The School District now moves for judgment on the pleadings on all of Plaintiffs' claims against it.

III. ANALYSIS

B. PLAINTIFFS LACK STANDING TO BRING A CLAIM UNDER § 300.1249… [teacher performance evaluation system]

C. PLAINTIFFS HAVE FAILED TO STATE A CLAIM UPON WHICH RELIEF CAN BE GRANTED UNDER SECTION… [state reduction in force code]

D. PLAINTIFFS HAVE FAILED TO STATE A CLAIM FOR VIOLATION OF THEIR CONSTITUTIONAL DUE PROCESS RIGHTS

In Count II of their Complaint, Plaintiffs Cozza and Nutt assert a claim of violation of their due process rights under the Michigan and United States Constitutions. When the government seeks to deprive a person of a property right, due process requires a “hearing appropriate to the nature of the case.” Mullane v. Central Hanover Bank & Trust Co., 339 U.S. 306, 313, 70 S.Ct. 652, 94 L.Ed. 865 (1950); Rockwell v. Board of Education, 393 Mich. 616, 633, 227 N.W.2d 736 (1975). In the case of teacher tenure in Michigan, that right is defined by the Teacher Tenure Act, M.C.L. § 38.71 et seq.

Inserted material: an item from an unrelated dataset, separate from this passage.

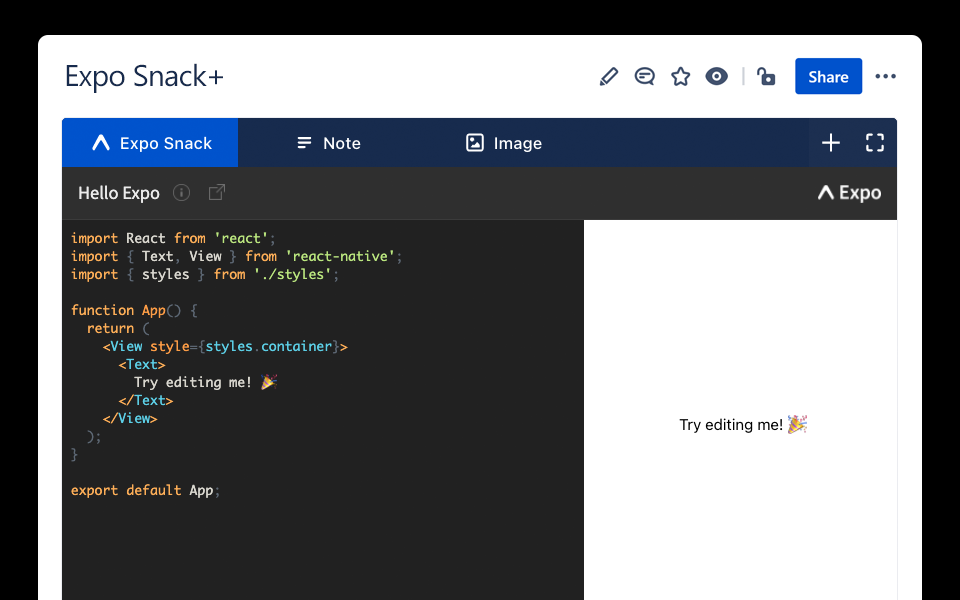960x600 pixels.
Task: Click the blue Share button
Action: click(x=828, y=77)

Neither party denies that Plaintiffs Cozza and Nutt have vested property rights in their tenured teaching positions: There is no question that a public employee that has received tenure through state law has a property interest as defined by state law. Cleveland Bd. of Educ. v. Loudermill, 470 U.S. 532, 542, 105 S.Ct. 1487, 84 L.Ed.2d 494 (1985);Bd. of Regents v. Roth, 408 U.S. 564, 577, 92 S.Ct. 2701, 33 L.Ed.2d 548 (1972). However, a state law that grants a property interest may define the boundaries of that property interest. Roth, supra. In other words, the state law that creates the interest can define what the interest is, how it may be gained, and how it may be taken away.